Last but not least in the run of good news for those in favour of an assisted dying law, Bill English has left Parliament. A devout, practising Catholic, he has been a hugely influential opponent of legalising assisted dying for decades, determined not to allow a bill to progress, even to select committee. He voted against legalising assisted dying in 1995, 2003 and 2017 at the respective bills’ first reading.
In November 2016, the then prime minister, John Key, acknowledged that he was personally in favour of assisted dying — as was more than half his party — but some “very strongly religiously orientated” MPs were adamantly opposed.
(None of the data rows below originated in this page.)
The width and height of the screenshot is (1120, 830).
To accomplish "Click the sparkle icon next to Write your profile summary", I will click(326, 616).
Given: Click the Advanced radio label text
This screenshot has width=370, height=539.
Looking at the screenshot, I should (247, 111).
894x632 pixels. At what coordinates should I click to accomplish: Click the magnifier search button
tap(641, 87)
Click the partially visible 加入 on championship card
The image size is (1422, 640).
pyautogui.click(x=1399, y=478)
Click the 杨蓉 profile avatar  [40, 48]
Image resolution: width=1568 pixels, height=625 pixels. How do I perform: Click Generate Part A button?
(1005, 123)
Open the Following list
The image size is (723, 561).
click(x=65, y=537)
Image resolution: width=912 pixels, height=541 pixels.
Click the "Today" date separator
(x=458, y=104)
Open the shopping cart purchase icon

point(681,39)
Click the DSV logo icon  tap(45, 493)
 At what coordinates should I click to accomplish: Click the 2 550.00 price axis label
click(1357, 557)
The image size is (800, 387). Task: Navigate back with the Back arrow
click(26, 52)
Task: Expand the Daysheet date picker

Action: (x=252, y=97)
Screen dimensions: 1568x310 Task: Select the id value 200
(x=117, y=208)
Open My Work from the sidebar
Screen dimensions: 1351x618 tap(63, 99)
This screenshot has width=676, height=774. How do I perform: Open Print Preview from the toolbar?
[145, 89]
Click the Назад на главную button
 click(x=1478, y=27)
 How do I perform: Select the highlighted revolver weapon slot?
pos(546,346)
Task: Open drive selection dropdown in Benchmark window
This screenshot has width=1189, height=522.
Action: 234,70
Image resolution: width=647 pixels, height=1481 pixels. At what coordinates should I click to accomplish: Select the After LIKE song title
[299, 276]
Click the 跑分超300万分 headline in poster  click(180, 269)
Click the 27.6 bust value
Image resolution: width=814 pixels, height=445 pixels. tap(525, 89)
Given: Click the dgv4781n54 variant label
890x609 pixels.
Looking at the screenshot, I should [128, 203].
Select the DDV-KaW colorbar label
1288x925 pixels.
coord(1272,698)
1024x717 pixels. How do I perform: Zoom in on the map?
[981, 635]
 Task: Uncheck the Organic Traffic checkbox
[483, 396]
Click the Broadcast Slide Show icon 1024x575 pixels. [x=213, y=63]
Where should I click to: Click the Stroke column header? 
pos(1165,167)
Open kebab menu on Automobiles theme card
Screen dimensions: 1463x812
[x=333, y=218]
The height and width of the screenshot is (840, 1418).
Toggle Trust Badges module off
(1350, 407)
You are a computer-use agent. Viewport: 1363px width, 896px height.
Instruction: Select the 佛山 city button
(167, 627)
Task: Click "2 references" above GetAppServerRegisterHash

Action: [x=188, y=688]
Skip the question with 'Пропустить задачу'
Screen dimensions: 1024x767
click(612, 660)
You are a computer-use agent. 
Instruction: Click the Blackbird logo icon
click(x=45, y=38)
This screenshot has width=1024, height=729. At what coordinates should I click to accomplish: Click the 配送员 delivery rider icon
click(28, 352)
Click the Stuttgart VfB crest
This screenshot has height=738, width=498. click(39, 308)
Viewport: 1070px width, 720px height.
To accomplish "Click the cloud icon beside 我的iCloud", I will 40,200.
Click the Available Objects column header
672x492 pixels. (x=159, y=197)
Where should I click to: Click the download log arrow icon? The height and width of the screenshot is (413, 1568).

English determinedly led that group and his absence in Parliament will make the passage of legislation less contentious.
It’s true that the party’s new leader, Simon Bridges voted against the End of Life Choice Bill at its first reading and has cited “sanctity of life” as one reason for his opposition. But he has also said he initially considered voting for it to at least go to select committee to be debated. He also said he wouldn’t rule out changing his mind, even if that seemed unlikely. Bill English would never have publicly entertained that possibility.
With English gone, the door to change has opened wider.
And change is closer internationally. In November, Victoria became the first state in Australia to legalise assisted dying for the terminally ill while, on March 6, Hawai’i’s state House of Representatives voted 39 to 12 to allow assisted dying. The bill now goes to the Senate for consideration.
Significantly, the Hawaii Medical Association, which has historically fought against “death with dignity” laws, said last year it would adopt a neutral position and not oppose legislation. Its executive director, Dr Christopher Flanders, said: “Sometimes the writing’s on the wall, and we have to accept that.”
If the bill is passed into law, as expected, Hawai’i will become the eighth jurisdiction in the US to adopt such a law, alongside Oregon, Washington, Montana, Vermont, California, Colorado, and the District of Columbia.